▸ **Available data**
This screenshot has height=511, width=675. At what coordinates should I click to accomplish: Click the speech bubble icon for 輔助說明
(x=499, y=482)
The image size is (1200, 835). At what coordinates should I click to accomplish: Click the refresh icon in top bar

* * *

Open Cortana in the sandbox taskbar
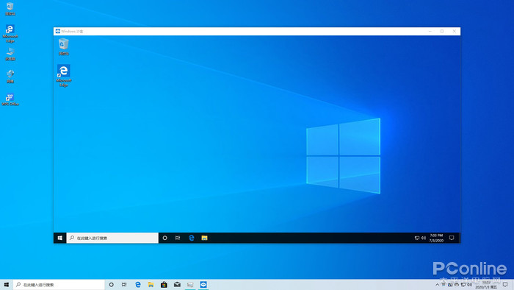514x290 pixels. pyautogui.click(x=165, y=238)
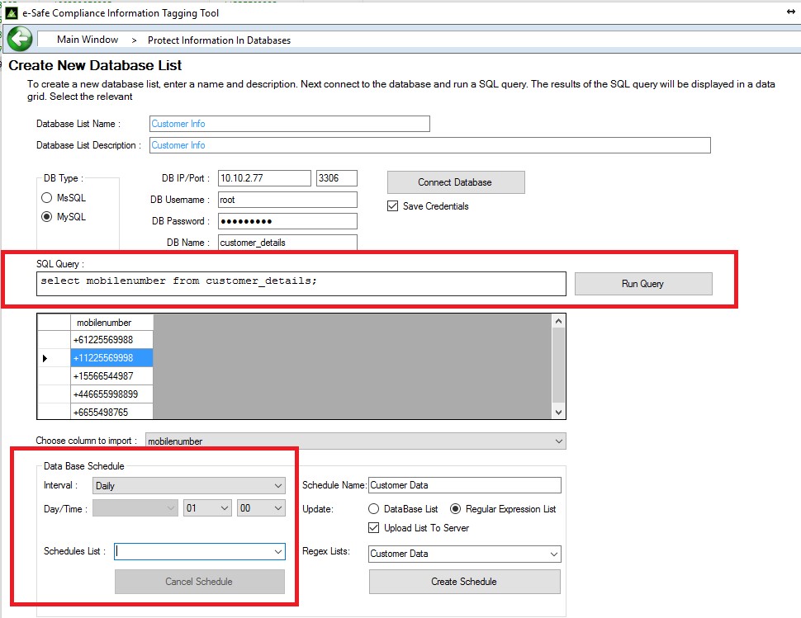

▸ **Problem statement**
Looking at the entries above, can you reproduce exactly the lines from the one that holds "This screenshot has" through the one that holds "The image size", and only those?

▸ **Reply to the task**
This screenshot has height=511, width=675. At what coordinates should I click to accomplish: Click the speech bubble icon for 輔助說明
(x=499, y=482)
The image size is (1200, 835). At what coordinates should I click to accomplish: Click the refresh icon in top bar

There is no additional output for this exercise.